In this regard, they explain that the scenario has changed since then because one thing is for the CGPJ to be handcuffed and another for it to castle. In his opinion, in the second case there would be no legal debate and the plenary session of the TC should give free rein to the two from the Government to take office, even if it were without the other two.

In addition, it must be taken into account that in the Constitutional Court there is a fifth place at stake. That of Judge Alfredo Montoya, who resigned on July 27 for health reasons.

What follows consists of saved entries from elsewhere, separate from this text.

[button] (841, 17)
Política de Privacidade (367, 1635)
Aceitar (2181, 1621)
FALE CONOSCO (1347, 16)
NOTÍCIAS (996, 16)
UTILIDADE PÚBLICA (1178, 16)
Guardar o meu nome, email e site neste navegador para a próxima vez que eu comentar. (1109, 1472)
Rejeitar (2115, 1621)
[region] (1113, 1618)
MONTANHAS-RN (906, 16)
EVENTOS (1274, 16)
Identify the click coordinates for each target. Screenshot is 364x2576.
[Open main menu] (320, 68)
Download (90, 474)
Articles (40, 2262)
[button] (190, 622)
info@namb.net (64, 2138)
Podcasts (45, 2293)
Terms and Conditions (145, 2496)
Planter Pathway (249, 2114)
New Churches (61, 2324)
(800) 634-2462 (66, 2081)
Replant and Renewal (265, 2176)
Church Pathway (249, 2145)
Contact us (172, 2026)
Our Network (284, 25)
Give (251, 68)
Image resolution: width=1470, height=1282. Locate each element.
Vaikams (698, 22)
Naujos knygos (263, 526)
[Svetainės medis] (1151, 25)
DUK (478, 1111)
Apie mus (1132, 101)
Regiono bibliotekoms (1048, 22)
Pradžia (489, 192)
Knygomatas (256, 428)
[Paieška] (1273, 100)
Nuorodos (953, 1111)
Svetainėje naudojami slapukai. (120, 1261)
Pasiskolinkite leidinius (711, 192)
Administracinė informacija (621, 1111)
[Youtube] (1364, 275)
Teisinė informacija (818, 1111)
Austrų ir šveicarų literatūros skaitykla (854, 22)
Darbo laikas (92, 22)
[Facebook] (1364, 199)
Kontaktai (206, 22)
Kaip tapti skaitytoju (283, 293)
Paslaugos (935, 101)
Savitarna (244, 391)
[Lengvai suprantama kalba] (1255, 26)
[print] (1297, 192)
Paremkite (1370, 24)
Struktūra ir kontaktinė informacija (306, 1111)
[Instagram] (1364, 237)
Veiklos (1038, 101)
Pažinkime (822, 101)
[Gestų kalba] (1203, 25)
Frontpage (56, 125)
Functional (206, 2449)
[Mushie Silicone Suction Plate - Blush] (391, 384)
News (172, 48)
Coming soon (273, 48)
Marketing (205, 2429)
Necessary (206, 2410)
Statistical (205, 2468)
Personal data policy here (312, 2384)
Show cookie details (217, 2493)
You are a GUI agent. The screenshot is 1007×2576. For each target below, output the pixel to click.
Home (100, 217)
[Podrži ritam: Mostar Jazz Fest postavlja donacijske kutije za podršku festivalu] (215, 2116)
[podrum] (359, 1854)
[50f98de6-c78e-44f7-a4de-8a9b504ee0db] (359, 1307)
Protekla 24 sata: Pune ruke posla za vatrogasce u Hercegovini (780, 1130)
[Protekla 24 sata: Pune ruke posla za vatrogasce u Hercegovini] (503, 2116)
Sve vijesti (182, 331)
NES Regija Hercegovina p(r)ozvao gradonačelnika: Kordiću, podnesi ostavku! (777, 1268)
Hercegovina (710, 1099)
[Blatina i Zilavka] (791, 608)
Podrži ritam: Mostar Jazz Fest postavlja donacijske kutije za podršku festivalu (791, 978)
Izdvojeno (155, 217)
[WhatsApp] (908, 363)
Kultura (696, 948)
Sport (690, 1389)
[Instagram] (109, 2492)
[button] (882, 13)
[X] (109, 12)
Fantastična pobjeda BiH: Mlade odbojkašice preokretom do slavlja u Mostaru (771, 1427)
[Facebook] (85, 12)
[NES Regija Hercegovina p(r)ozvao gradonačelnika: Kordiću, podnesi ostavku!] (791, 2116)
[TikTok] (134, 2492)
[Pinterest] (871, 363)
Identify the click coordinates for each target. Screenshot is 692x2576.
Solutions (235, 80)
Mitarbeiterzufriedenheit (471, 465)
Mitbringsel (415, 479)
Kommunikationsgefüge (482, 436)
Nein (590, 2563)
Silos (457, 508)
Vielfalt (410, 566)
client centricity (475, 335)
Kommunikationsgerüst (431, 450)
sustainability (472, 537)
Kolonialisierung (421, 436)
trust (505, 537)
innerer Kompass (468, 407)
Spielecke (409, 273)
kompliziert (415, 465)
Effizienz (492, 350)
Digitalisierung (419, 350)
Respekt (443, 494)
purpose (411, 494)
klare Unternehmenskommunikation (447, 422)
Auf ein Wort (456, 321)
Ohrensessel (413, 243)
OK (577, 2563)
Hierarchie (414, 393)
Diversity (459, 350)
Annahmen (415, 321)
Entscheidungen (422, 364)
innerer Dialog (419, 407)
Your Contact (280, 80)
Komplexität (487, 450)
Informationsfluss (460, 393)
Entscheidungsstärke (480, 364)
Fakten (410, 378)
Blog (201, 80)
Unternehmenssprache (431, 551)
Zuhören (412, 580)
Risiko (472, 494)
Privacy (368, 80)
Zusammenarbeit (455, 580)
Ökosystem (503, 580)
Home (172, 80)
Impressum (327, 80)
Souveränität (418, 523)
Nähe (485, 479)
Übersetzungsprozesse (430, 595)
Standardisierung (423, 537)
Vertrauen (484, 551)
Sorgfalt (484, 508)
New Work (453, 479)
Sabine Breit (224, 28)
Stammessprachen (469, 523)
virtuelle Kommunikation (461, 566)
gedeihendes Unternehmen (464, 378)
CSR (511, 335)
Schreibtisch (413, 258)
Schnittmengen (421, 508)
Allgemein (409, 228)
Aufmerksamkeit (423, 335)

This is one of the vacancies that corresponds to fill the Senate. The sources questioned by this news agency reveal that this fifth seat was part of the complete picture of the negotiations between the PP and PSOE on the Judiciary and that the Socialists were willing to cede it to the ‘popular’ to facilitate the agreement.

Suspended these negotiations, the replacement of Montoya is once again an independent matter, so if the PSOE manages to gather the majority of 3/5 that is required for this appointment in the upper house, it could cover the position, although the sources warn of that this trick could be kept to force the resumption of contacts with the PP to renew the CGPJ.

Whether with this fifth place or not, the current majority in favor of the conservative wing in the TC will change once the new appointments materialize. Only the candidates appointed by Moncloa would cause a turnaround for the benefit of the progressive current.